In November 2020, the FDA gave the green light to durvalumab for use as a fixed-dose regimen use in the approved indications of unresectable stage III NSCLC following chemoradiation and previously treated advanced bladder cancer.
In September 2020, durvalumab was approved in the European Union for use in combination with either etoposide or carboplatin/cisplatin (EP) in the frontline treatment of patients with ES-SCLC based on CASPIAN. Initial results showed that durvalumab plus chemotherapy led to a 27% reduction in the risk of death compared with chemotherapy alone (hazard ratio [HR], 0.73; 95% CI, 0.59-0.91; P = .0047).2 The median overall survival (OS) in the investigative arm was 13.0 months versus 10.3 months in the control arm.
In the trial, investigators examined durvalumab plus chemotherapy compared with chemotherapy alone in a total of 268 participants who were randomized to 1 of the following 3 cohorts: durvalumab/tremelimumab and EP given every 3 weeks for 4 cycles followed by durvalumab every 4 weeks until progressive disease with an additional dose of tremelimumab (D+T+EP; n = 268); durvalumab plus EP given every 3 weeks for 4 cycles, followed by durvalumab given every 4 weeks until disease progression (D+EP; n = 268); and EP given every 3 weeks for up to 6 cycles followed by prophylactic cranial irradiation per investigator discretion (EP; n = 269).
To be eligible for enrollment, patients had to be treatment naïve and have ES-SCLC. Notably, those with brain metastases were permitted, as long as they were asymptomatic or treated and were determined to be stable.

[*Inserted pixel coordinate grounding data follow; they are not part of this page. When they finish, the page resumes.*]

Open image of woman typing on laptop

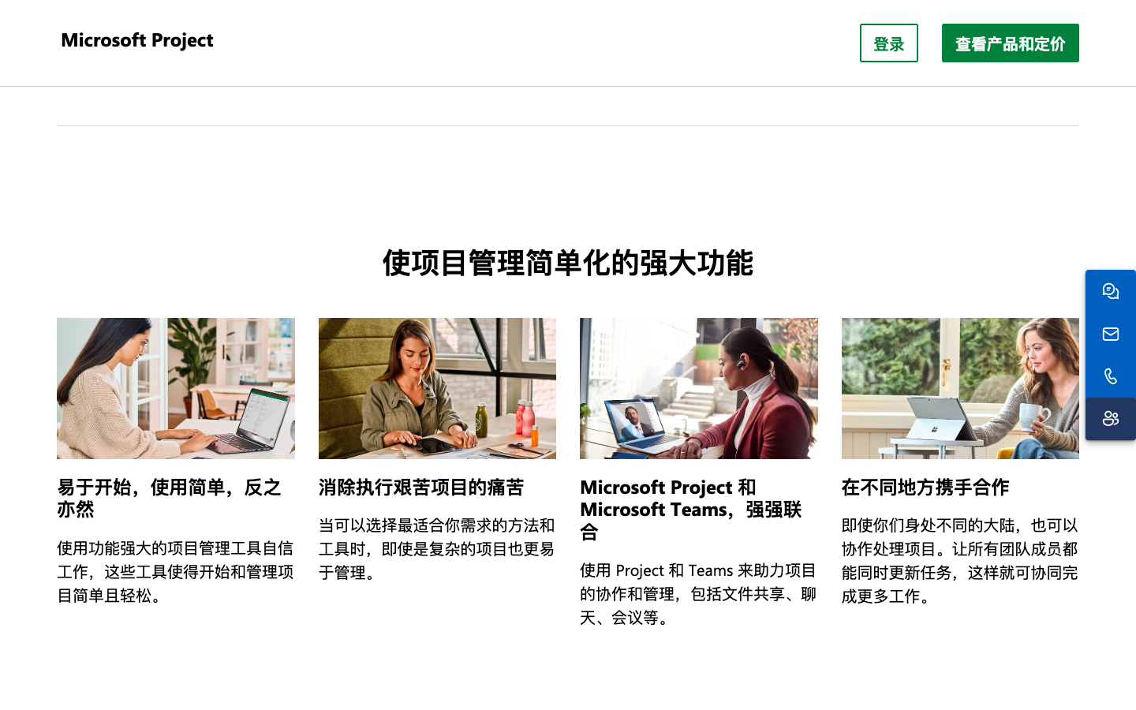click(x=176, y=388)
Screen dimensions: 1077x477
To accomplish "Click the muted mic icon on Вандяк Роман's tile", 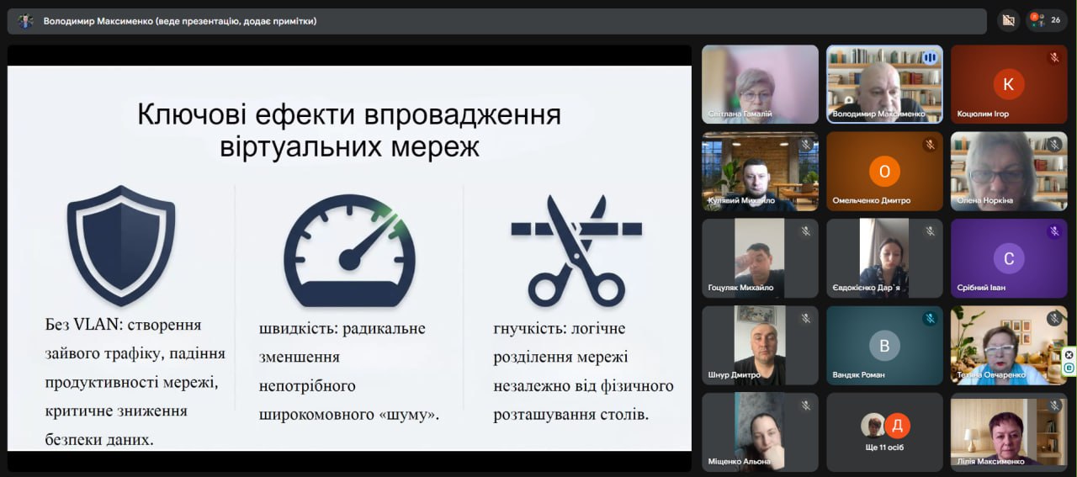I will 930,319.
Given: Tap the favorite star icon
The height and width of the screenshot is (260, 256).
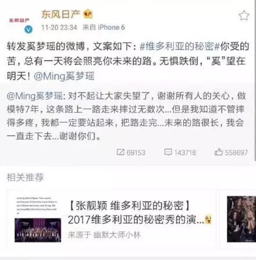Looking at the screenshot, I should pos(244,15).
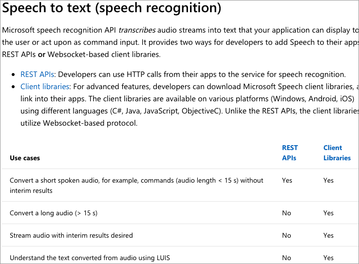Open the Client libraries bullet link

point(45,87)
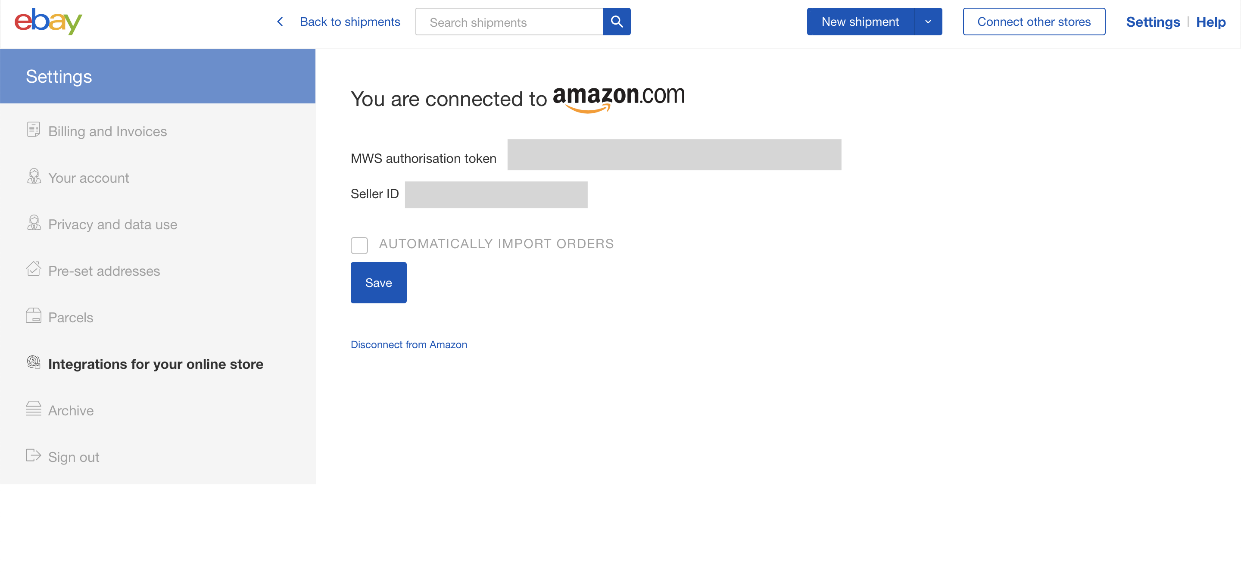Click the Search shipments input field
The height and width of the screenshot is (586, 1241).
[509, 22]
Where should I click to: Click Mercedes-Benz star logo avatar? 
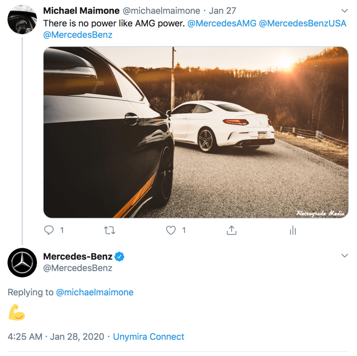pos(22,263)
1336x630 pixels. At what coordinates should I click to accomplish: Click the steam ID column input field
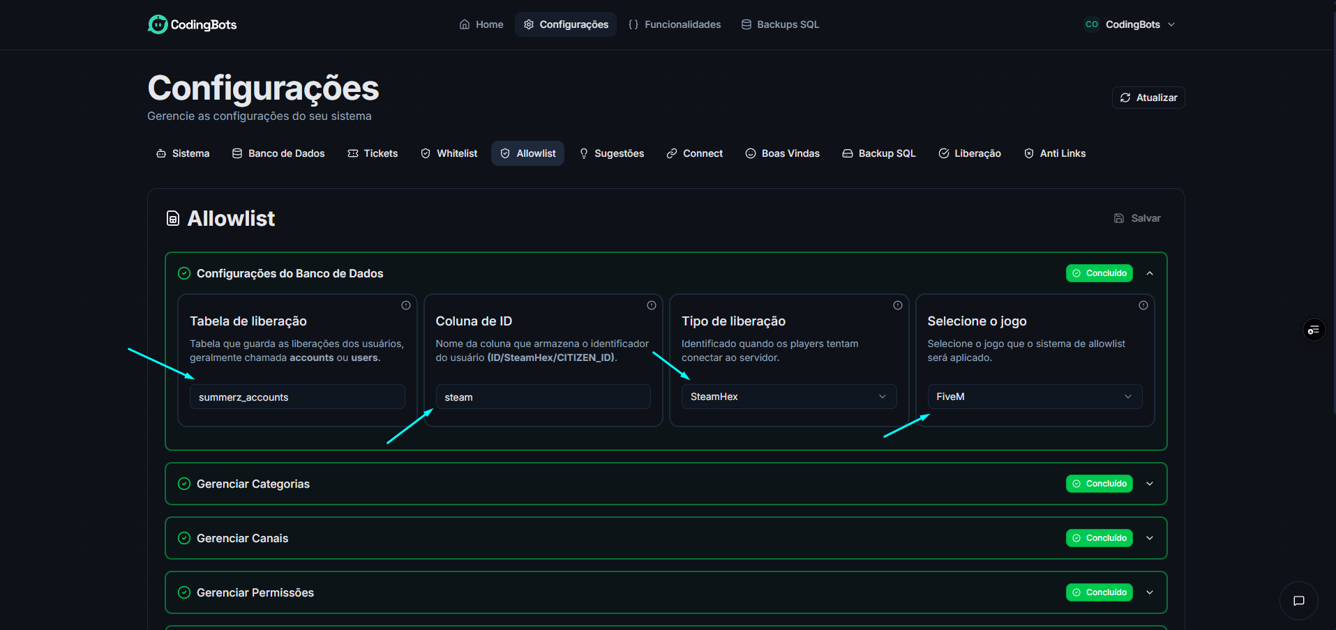(x=543, y=397)
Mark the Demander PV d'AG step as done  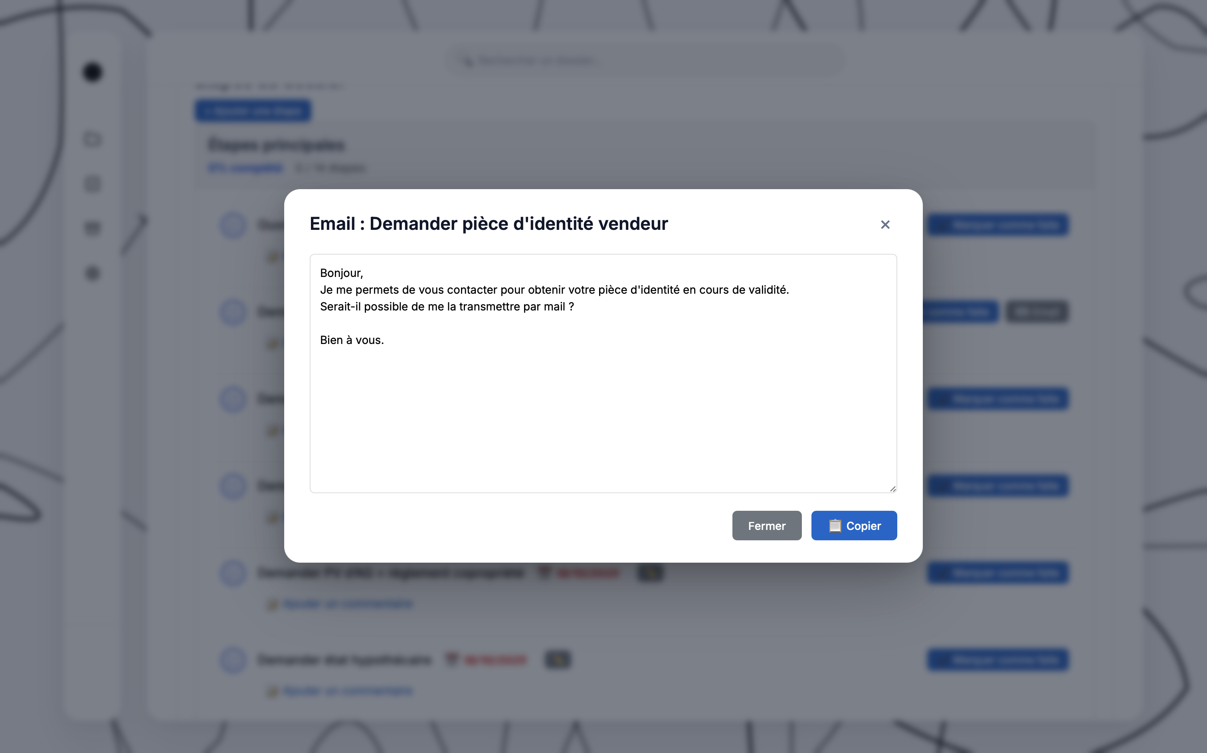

In the trial, patients received durvalumab at a dose of 1500 mg; tremelimumab was given at a dose of 75 mg. In all treatment arms examined, etoposide was administered at 80 mg/m2 to 100 mg/m2 on days 1 through 3 of each 21-day cycle plus either carboplatin given under the curve of 5 mg/mL to 5 mg/mL per minute or cisplatin delivered at 75 mg/m2 to 80 mg/m2 given on day 1 of each cycle.3,4
The primary end point of the research was OS, while key secondary end points comprised progression-free survival (PFS), and objective response rate (ORR), along with safety and tolerability.
Updated CASPIAN findings revealed that the durvalumab regimen continued to showcase OS benefit at a median follow-up of 2 years (OS HR, 0.75; 95% CI, 0.62-0.91; P = .0032). The median OS at this time point was 12.9 months versus 10.5 months in the investigative and control arms, respectively. Notably, the OS favored durvalumab irrespective of the companion chemotherapy used. The HR for carboplatin was 0.79 (95% CI, 0.63-0.98) and it was 0.67 for cisplatin (95% CI, 0.46-0.97).
The safety findings from the trial proved to be consistent with what had previously been reported with all the agents examined in the regimens. Of those who received D+T+EP, 70.3% reported grade 3/4 toxicities and just under half, or 45.5%, reported serious toxicities. In the control arm, these rates were 62.8% and 36.5%, respectively.
Previously, in September 2018, durvalumab was approved in the EU as a monotherapy for use in patients with locally advanced, unresectable NSCLC whose tumors had a PD-L1 expression of 1% or greater and who had not progressed after platinum-based chemoradiation based on findings from PACIFIC. Durvalumab was also approved for this indication by the FDA in February 2018.